La narrazione parte che il problema di questa pioggia incessante già è più che iniziato, quindi siamo catapultati nel mezzo dell’azione. Evelyne e Alvaro si incrociano e iniziano questo viaggio insieme, in cui abbiamo Eve che è ancora una ragazzina mentre Alvaro è uomo fatto e finito… quindi la prima cosa che mi sono persa è quando questo passaggio da “estranei che diventano amici con vibes da famiglia” diventa “abbiamo una tresca” (l’osservazione sulle chiappe di Evelyne è stata d’un cringe…).
La seconda è stata l’inserimento di una serie di intermezzi, chiamiamoli così, in cui si vede già molto più avanti del tempo narrativo delle vicende slegate che sono ambientate in diverse parti del mondo. Pensavo che avrei scoperto la loro utilità avviandomi alla fine, invece no: sono solo eventi slegati che a volte mi hanno confuso perché si era già più avanti e poi si tornava indietro per riprendere le fila della narrazione.
Terza cosa: ma Grimilde e Fabris? A un certo punto perdiamo le tracce di questi due personaggi, nel momento peggiore – soprattutto per Grimilde – e quindi posso solo ipotizzare cosa sia accaduto. Tra l’altro, ho trovato il comportamento di Grimilde un po’ too much nell’economia della storia.
E anche quelli del culto strano, dove camminano tutti legati… sembravano avere una certa importanza e invece anche loro spariti nel nulla.
Così come non ho trovato il senso di tutta una serie di morti in rapida successione (se avevo trovato un senso nella morte della tigre, per esempio, in quella di Camise non ne ho trovato mezzo) e dell’alzare il ritmo narrativo degli accadimenti mettendone uno dietro l’altro. Narrativamente parlando non c’è respiro né per i personaggi né per i lettori, e se in generale a me le cose adrenaliniche piacciono parecchio qui l’ho trovato quasi fastidioso (forse perché mi sembrava che a questi due ne stessero capitando decisamente troppe una dietro l’altra senza; dei Gennarini Passaguai). Quando Pivello viene morso dal cane, lo ammetto, ho alzato gli occhi.

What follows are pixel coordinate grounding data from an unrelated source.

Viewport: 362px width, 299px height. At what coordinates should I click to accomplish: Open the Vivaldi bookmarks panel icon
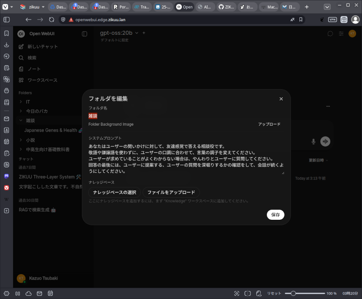[x=6, y=33]

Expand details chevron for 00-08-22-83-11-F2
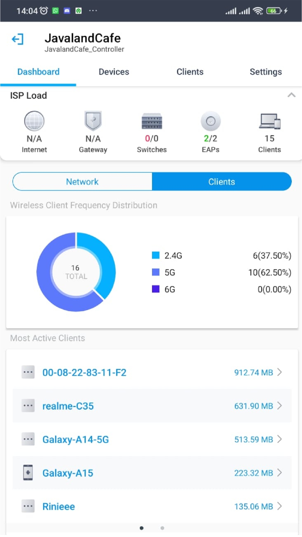pos(279,372)
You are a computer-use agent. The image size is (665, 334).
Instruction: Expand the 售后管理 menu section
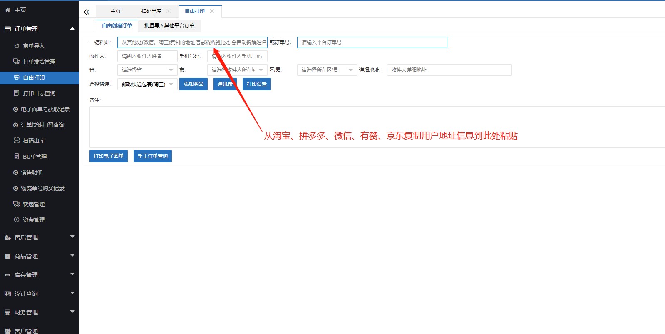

Un gran peccato, perché lo stile di scrittura era molto piacevole, ma non è sufficiente a reggere da solo un libro. L’ultimo capitolo e l’epilogo, poi, mi hanno lasciato davvero con una certa amarezza, perché non riuscivo a trovare la quadra o il punto in cui tirare tutte le fila della vicenda. Forse nemmeno mi interessava sapere la spiegazione per le morti galleggianti, ma che almeno le vicende dei protagonisti avessero un fine chiara, quello sì.